Dataset items

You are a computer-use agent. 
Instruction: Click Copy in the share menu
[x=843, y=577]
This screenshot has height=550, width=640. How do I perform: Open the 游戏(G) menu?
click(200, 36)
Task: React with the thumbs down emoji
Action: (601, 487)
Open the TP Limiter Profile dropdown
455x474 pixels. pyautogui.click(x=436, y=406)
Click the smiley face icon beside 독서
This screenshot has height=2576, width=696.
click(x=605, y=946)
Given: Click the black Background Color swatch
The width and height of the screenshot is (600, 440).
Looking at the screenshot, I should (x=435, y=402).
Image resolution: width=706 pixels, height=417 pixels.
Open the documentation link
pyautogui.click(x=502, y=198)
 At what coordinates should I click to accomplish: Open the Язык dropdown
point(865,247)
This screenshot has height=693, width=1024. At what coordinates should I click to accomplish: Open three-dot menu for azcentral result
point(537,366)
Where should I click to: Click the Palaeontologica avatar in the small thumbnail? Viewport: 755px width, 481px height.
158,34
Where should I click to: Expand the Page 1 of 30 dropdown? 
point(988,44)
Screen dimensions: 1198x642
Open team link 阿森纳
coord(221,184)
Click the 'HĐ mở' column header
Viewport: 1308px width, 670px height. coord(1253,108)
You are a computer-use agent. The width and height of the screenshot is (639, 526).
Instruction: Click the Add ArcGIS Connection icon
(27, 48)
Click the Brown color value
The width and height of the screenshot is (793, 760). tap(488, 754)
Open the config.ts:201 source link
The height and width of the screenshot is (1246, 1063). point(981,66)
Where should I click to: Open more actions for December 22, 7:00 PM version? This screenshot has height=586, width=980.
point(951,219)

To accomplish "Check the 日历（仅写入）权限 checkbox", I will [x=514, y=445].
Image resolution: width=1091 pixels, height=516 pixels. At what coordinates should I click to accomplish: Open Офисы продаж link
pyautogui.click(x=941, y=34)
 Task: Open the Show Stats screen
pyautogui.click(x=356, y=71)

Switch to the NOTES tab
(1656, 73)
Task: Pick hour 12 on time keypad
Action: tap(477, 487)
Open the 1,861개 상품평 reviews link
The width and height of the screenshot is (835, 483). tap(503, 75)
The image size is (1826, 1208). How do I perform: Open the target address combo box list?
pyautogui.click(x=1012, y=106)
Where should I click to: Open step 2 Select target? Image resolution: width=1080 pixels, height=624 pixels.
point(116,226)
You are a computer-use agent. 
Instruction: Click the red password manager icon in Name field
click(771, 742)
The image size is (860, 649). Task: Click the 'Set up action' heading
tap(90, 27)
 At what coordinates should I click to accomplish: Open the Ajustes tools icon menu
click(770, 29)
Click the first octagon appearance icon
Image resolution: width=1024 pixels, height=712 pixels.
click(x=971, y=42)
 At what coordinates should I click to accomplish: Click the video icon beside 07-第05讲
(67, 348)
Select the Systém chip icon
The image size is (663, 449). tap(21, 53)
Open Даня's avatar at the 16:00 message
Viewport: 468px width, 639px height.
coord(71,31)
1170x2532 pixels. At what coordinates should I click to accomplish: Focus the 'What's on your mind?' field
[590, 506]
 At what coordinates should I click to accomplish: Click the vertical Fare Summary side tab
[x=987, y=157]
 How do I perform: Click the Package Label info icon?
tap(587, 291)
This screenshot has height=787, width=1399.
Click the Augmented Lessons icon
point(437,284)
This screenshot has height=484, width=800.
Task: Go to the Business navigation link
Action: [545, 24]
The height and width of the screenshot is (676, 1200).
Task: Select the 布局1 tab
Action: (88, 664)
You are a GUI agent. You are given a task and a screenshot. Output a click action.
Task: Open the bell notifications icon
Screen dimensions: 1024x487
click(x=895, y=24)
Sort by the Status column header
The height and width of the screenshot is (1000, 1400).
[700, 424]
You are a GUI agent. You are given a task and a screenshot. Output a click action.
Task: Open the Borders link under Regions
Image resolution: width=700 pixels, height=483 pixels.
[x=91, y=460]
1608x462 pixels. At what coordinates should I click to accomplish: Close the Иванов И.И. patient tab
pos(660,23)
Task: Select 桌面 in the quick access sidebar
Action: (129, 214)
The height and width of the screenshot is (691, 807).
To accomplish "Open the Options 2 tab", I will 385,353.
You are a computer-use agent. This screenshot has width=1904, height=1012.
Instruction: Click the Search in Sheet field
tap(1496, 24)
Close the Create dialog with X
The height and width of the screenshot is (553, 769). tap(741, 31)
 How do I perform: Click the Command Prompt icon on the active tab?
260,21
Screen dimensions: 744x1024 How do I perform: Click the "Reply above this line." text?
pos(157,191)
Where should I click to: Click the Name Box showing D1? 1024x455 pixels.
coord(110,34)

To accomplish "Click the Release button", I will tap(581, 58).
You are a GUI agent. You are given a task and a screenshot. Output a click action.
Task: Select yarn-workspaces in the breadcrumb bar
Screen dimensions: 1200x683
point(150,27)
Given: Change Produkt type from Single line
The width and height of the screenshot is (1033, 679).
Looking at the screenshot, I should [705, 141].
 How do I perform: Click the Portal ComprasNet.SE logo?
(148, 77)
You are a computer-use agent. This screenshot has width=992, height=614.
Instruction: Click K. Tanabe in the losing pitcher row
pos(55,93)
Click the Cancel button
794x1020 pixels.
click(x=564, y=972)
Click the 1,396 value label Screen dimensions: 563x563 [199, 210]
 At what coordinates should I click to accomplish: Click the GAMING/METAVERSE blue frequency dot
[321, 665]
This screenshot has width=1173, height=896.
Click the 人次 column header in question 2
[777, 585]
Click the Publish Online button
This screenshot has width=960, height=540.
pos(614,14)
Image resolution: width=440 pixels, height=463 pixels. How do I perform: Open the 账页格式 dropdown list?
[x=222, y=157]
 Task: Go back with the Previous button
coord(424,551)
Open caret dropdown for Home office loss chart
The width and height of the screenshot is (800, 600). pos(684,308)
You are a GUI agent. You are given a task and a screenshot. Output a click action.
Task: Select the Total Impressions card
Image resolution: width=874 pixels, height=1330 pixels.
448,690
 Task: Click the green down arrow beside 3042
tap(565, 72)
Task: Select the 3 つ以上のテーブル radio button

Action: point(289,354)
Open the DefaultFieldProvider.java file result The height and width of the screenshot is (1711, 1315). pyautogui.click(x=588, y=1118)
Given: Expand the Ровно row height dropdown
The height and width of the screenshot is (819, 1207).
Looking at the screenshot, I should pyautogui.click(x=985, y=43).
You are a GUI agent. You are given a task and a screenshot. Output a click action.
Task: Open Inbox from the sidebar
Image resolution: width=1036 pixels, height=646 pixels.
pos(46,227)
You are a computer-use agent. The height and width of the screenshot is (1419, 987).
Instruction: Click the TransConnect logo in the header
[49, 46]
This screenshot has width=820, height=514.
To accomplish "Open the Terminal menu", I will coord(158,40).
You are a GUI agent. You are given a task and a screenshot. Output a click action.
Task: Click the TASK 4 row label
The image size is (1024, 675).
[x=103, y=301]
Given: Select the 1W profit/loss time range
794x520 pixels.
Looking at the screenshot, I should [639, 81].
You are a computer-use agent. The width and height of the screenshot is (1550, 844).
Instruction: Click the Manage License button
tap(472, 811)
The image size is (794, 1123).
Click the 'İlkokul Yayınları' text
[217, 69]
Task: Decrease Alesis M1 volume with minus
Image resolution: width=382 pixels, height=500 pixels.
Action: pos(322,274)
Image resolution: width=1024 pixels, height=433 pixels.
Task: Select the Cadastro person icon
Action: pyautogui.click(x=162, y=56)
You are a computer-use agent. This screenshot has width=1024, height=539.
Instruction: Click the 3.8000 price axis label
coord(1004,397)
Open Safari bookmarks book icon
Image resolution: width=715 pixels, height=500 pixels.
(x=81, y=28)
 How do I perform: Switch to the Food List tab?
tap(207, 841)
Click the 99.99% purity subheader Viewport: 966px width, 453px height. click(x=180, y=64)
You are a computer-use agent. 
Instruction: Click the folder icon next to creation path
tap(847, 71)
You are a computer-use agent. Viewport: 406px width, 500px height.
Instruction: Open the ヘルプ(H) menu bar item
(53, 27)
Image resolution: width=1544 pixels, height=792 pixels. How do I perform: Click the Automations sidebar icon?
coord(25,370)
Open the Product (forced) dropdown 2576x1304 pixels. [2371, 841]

## Description of the task
Your answer should be a single number: how many lines in the data above include "will"?

## Solution below
4